Core Aeration: What It Is and Why Do It

Core aeration
Vít Švajcr/Wikimedia Commons/CC 3.0

Lawns require a lot of care. The tasks that come to mind are mowing, fertilizing, and clearing them of leaves and debris. But you can't forget aeration. Aeration is an essential aspect of lawn care.

Core aeration is a type of lawn aeration whereby a machine (a lawn aerator) with hollow tines mechanically removes plugs or "cores" of soil and thatch from a lawn. Core aeration reduces soil compaction, creating a channel through which oxygen, water, and nutrients can penetrate the soil.

What Is Core Aeration?

Core aeration is a type of aeration that extracts plugs of soil from a lawn in order to increase air flow.

There are other ways to aerate a lawn. For example, some lawn aerators drive solid tines into the earth. But that method isn't considered as effective as core aeration, in which you're creating holes of a significant diameter—1/2 inch to 3/4 inch. Likewise, you could plunge a pitchfork into the grass every X number of square inches, but that's not feasible for most people.

Here's what you should know about core aeration, and how it can benefit your lawn.

Why Core Aeration Is Important

Picture the soil under a healthy lawn. It's a soil studded with networks of air pockets. Oxygen travels through these pockets, and that's important: Just because grassroots are underground, that doesn't mean they don't have to breathe! But it's more than just oxygen that must percolate down through the ground, as your grassroots also need water and whatever nutrients homeowners are supplying when fertilizing lawns. There's a veritable beehive of activity going on down there under a healthy lawn.
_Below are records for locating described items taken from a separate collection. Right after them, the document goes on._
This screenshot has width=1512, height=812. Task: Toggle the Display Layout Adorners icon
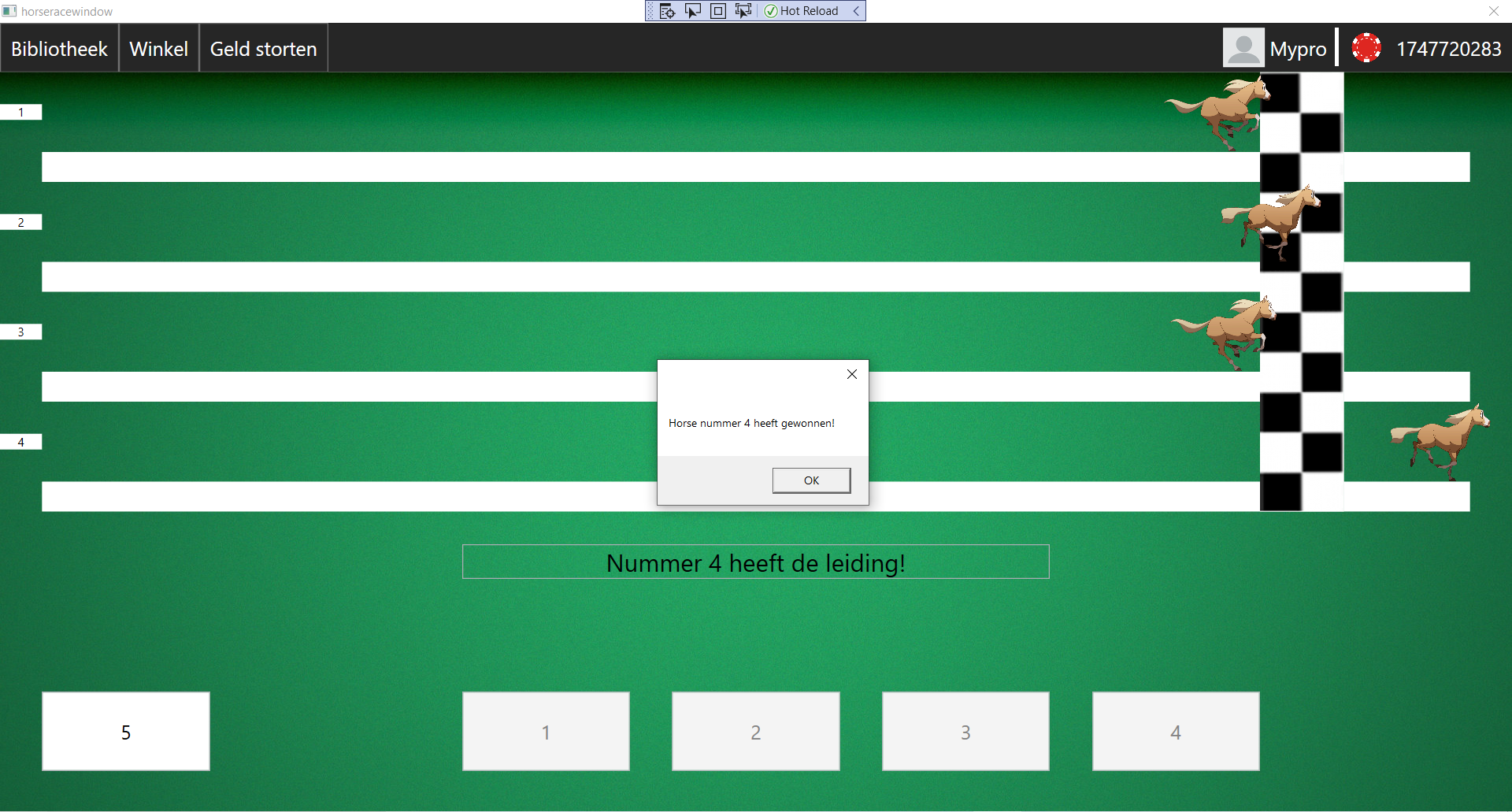[718, 11]
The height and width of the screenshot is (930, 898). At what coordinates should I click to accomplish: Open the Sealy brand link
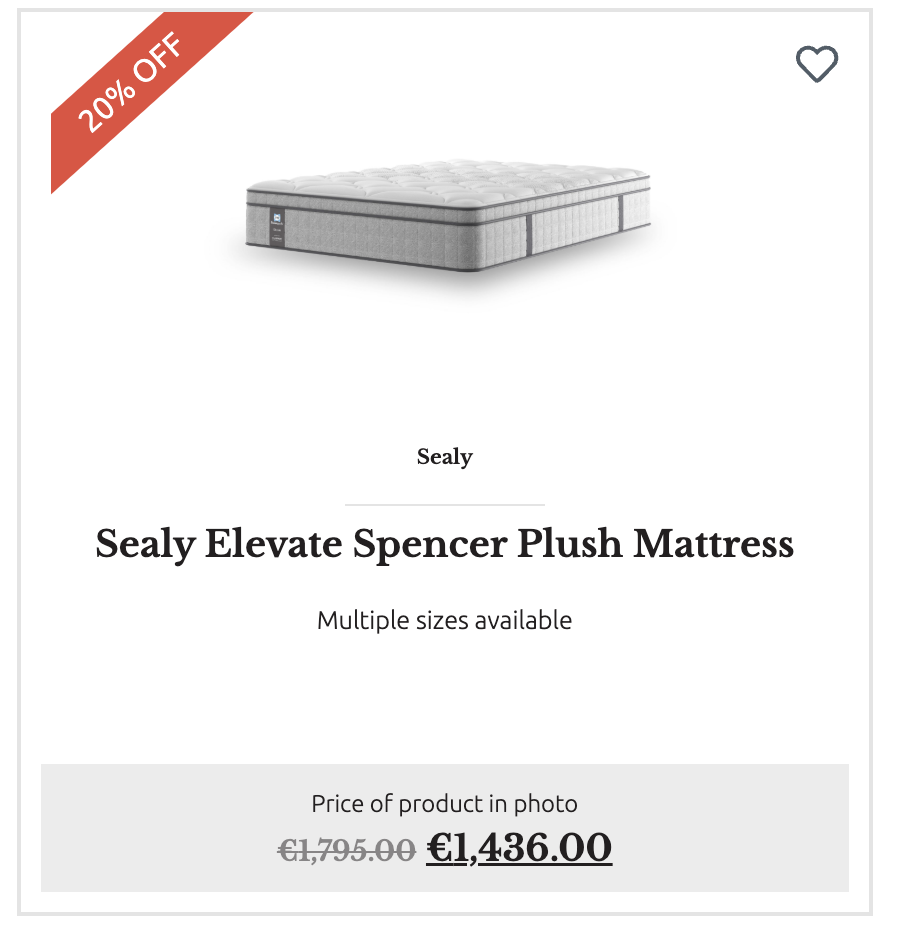445,457
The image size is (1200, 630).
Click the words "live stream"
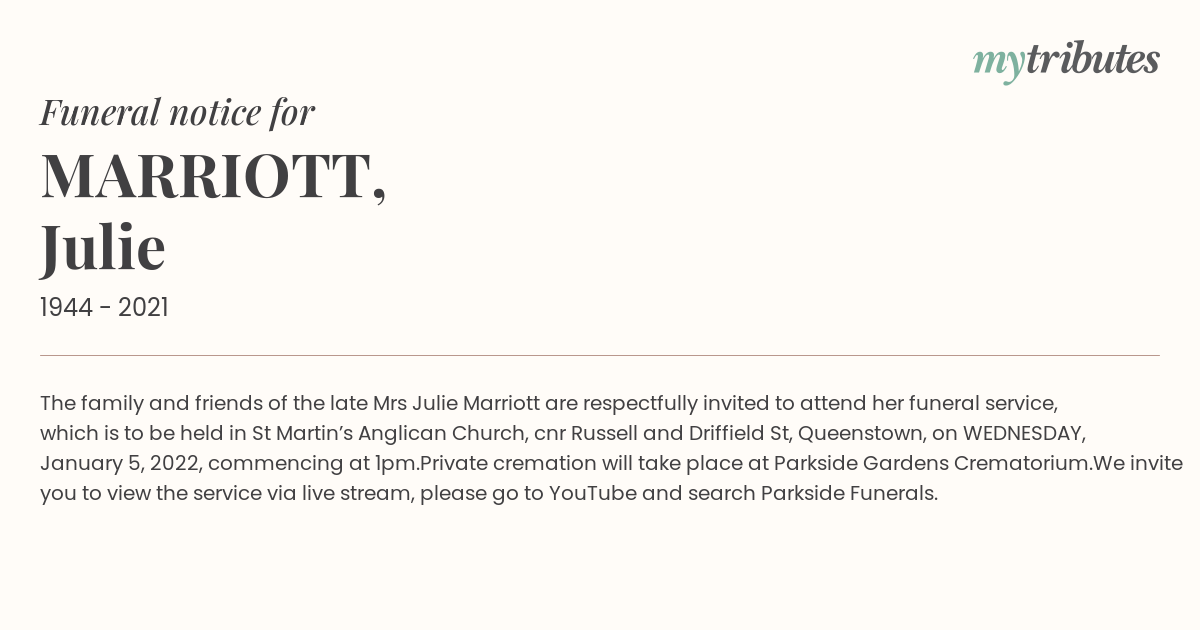tap(355, 493)
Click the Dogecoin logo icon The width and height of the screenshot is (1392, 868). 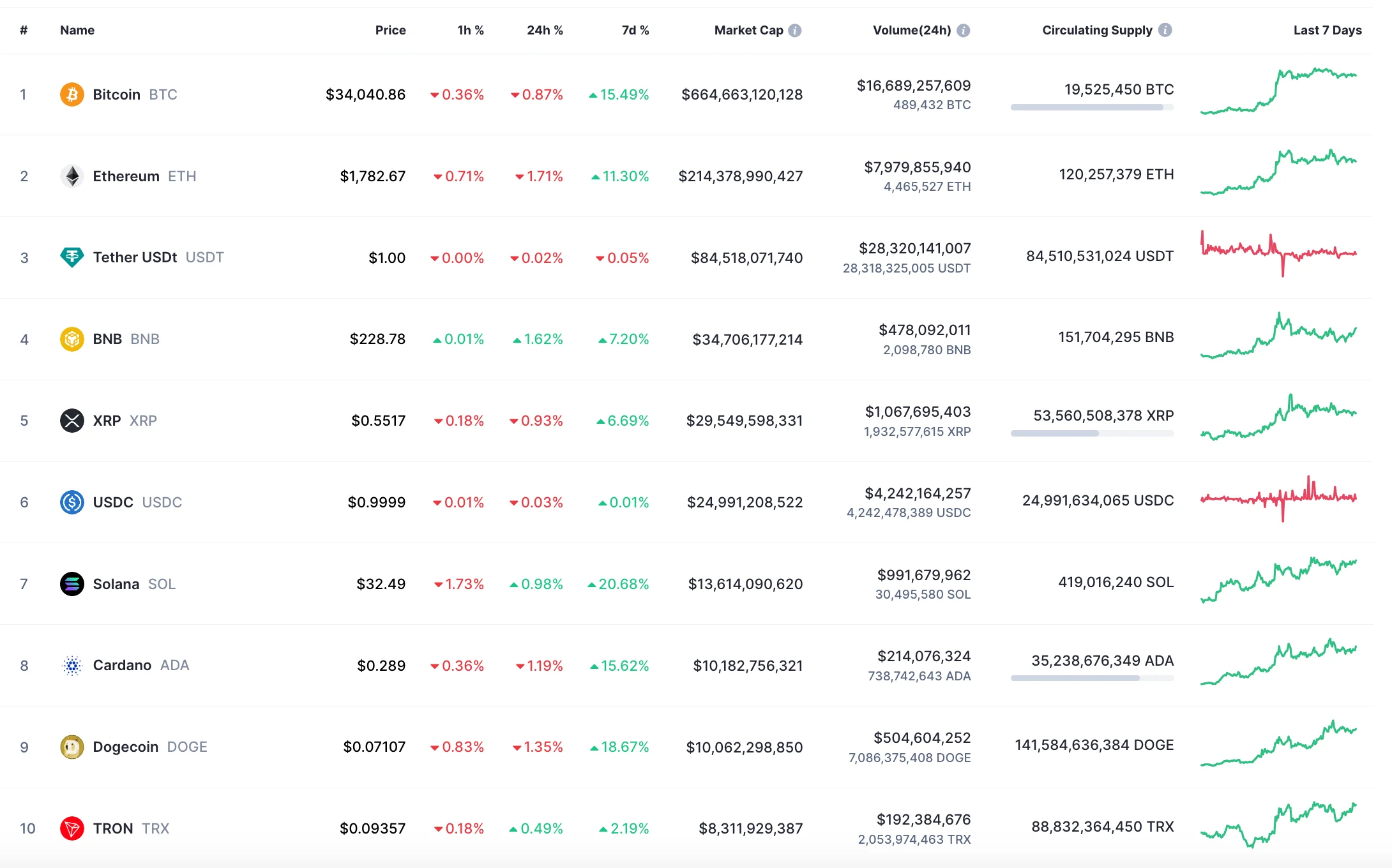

Now consider the soil under the grass that is performing poorly. Instead of being fluffy enough for oxygen, water and nutrients to flow through it (down to the grassroots), it is compacted. It may also be crowned with a thick layer of thatch, rendering it even more impervious. This lawn is crying out for core aeration.

Core aeration creates those pockets of air that allow oxygen, water, and nutrients to move through the ground.

Core Aeration Helps With Moss Problems

Many people complain about having moss plants growing in their lawns, and they'll proceed to wage a campaign against the moss, thinking that all that is needed is to apply the correct herbicide. This is a misguided policy. Lawns that drain poorly due to compacted soil and/or thatch might just as well be displaying a sign that reads, "Moss Welcome Here." Compacted soil is a common problem for lawns subjected to excessive foot traffic (as when kids play on the lawn frequently).

Core aeration helps reduce the compaction of the lawn.

The Best Time for Core Aeration

For cool-season grasses, perform core aeration in early fall. For warm-season grasses, the time generally recommended for core aeration is mid-spring to early summer.

The one time you definitely shouldn't aerate your lawn—no matter whether you have cool- or warm-season grasses—is when the weather is particularly hot and dry.